The present invention limits the discharge space to a part of the discharge tube and mixes the gas in the discharge space with the gas outside the discharge space to suppress the rise in gas temperature in the discharge space and increase the flow rate of the circulating gas in the discharge tube. can reduce the size of the blower and the required power.

Furthermore, since the applied voltage can be reduced by using silent discharge, the insulating distance between the electrode and other grounding parts can be reduced, and the device can be made more compact.

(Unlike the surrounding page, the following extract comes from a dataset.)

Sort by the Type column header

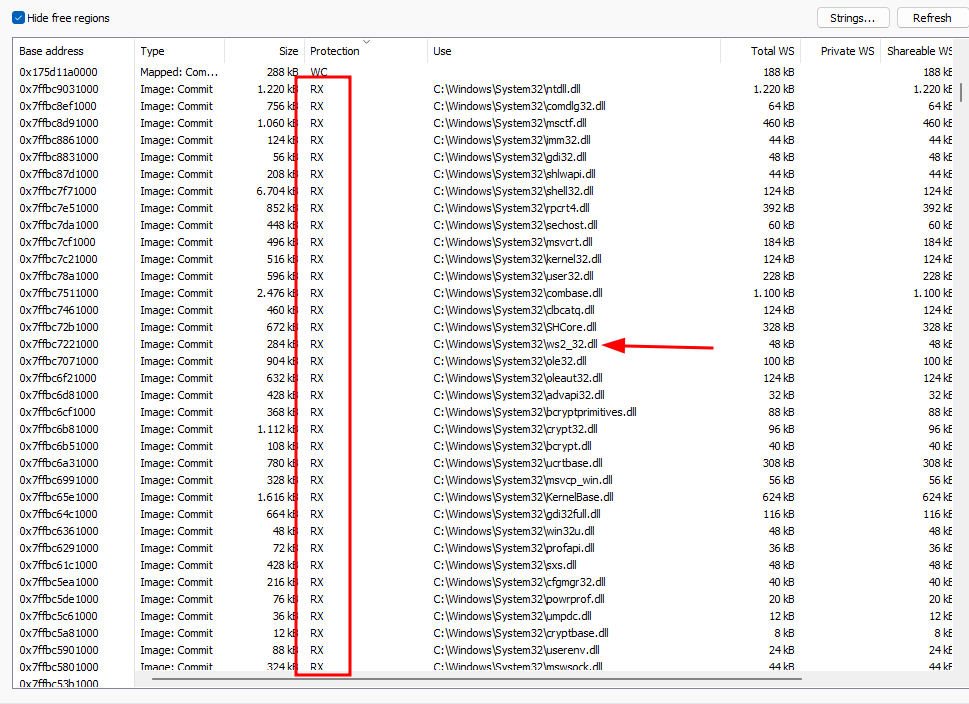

[Brief explanation of the drawing]

Fig. 1 is a cross-sectional view schematically showing a conventional gas laser device, Fig. 2a is a cross-sectional view similar to Fig. 1 showing an embodiment of the gas laser device, and Fig. 2b is taken along the line 2b-2b in Fig. 2a. 3a, 4a and 5a are fragmentary sectional views showing the discharge tube portion in other embodiments of the present invention, FIGS. 3b and 4b, respectively. Figure 5b is 3 in Figure 3a, Figure 4a, and Figure 5a, respectively.
FIG. 3 is a cross-sectional view of the discharge tube taken along the line b-3b, line 4b-4b, and line 5b-5b. 1...discharge tube, 12, 14...dielectric tube, 1
3, 15... Linear electrode, 16... High frequency power supply, 1
7, 18... Dielectric coated metal tube electrode, 19, 20
...back electrode. Note that the same reference numerals in the figures indicate the same or equivalent parts.

Claims (1)

[Claims] 1. In a gas laser device that uses a tubular discharge tube 1 and has its optical axis in the axial direction of the discharge tube and in the gas flow direction, A pair of silent discharge electrodes each comprising a dielectric tube extending in the axial direction of the discharge tube and an electrode device provided in the dielectric tube to which an alternating current voltage is applied, and a blower inside. and an air pipe provided with a heat exchanger and cyclically connected to the discharge tube. 2. The gas laser device according to claim 1, wherein the electrode device comprises linear electrodes 13, 15 disposed within the dielectric tubes 12, 14. 3. The gas laser device according to claim 1, wherein the electrode device comprises metal tubes 17 and 18 whose outer surfaces are covered with a dielectric material. 4 A pair of back electrodes 19, 2 on the outer surface of the discharge tube
2. The gas laser device according to claim 1, wherein a potential of 0 is provided and the potential thereof is the same as that of the silent discharge electrode.